5. Multi-Reader Multi-Case (MRMC) Comparative Effectiveness Study
- No MRMC study was done. The document explicitly states: "No animal studies or clinical tests have been included in this pre-market submission." and "The predicate device was cleared based only on non-clinical testing, and no animal or clinical studies were performed for the subject device."
- Therefore, there is no reported effect size of how much human readers improve with AI vs. without AI assistance. The device is intended to be reviewed and edited by human experts, but a comparative study on this effect was not performed for this submission.
6. Standalone (Algorithm Only Without Human-in-the-Loop Performance) Study
- Yes, a standalone performance study was done. The performance evaluation focused on the AI models' ability to generate contours, as measured by the DICE similarity index against ground truth and qualitative expert assessment of the auto-generated contours. This indicates a standalone assessment of the algorithm's output before human editing.
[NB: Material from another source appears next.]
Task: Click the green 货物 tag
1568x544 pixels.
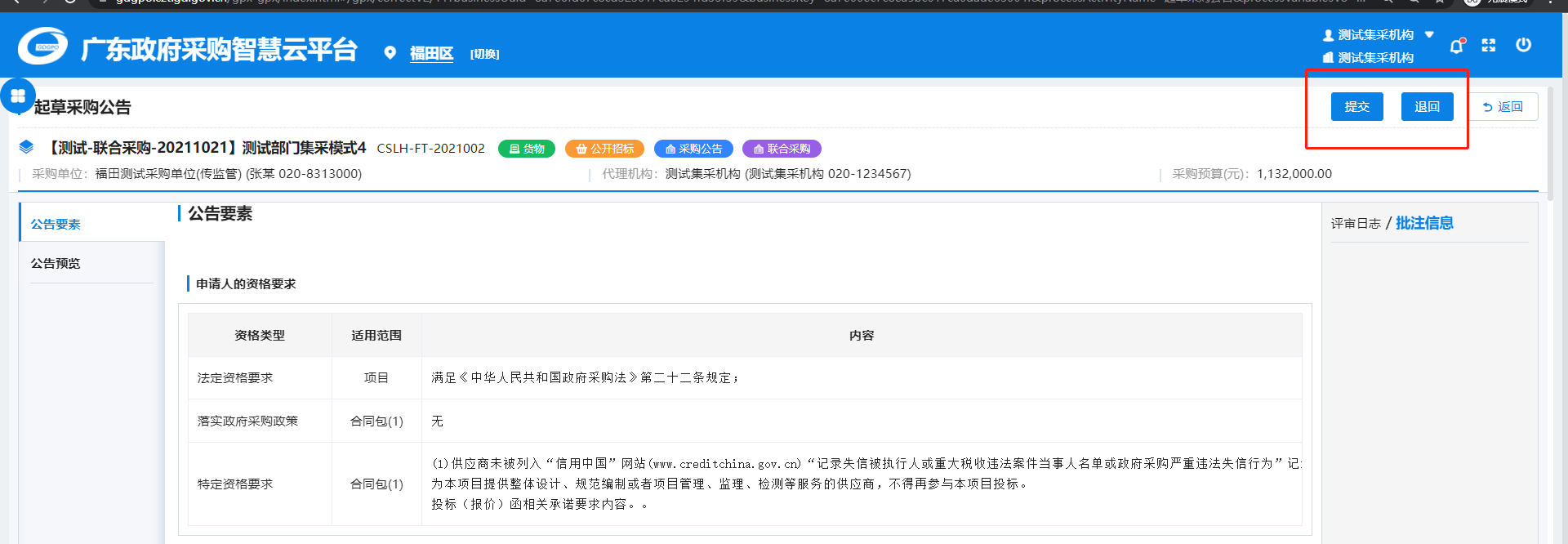Action: pyautogui.click(x=527, y=149)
7. Type of Ground Truth Used
The ground truth used was expert consensus / expert-generated contours. The text states:
- "Each AI model was assessed using the DICE similarity index as a comparative measure of the auto-generated contours against ground truth contours for a given structure."
- The Indications for Use also mention that "Segmentation results are subject to review and editing by qualified, expert radiation therapy treatment planners" and "it is the responsibility of a qualified physician to further review, edit as needed, and approve each structure," which implies that the ground truth would be established by such experts.
8. Sample Size for the Training Set
The document does not specify the sample size used for the training set of the AI models.
9. How the Ground Truth for the Training Set Was Established
The document does not specify how the ground truth for the training set was established. It describes the evaluation of the AI models but not their development. However, given it's an AI segmentation tool for radiation therapy, it's highly probable that the training data ground truth was also established through expert contouring.
§ 892.5050 Medical charged-particle radiation therapy system.
(a)
Identification. A medical charged-particle radiation therapy system is a device that produces by acceleration high energy charged particles (e.g., electrons and protons) intended for use in radiation therapy. This generic type of device may include signal analysis and display equipment, patient and equipment supports, treatment planning computer programs, component parts, and accessories.(b)
Classification. Class II. When intended for use as a quality control system, the film dosimetry system (film scanning system) included as an accessory to the device described in paragraph (a) of this section, is exempt from the premarket notification procedures in subpart E of part 807 of this chapter subject to the limitations in § 892.9.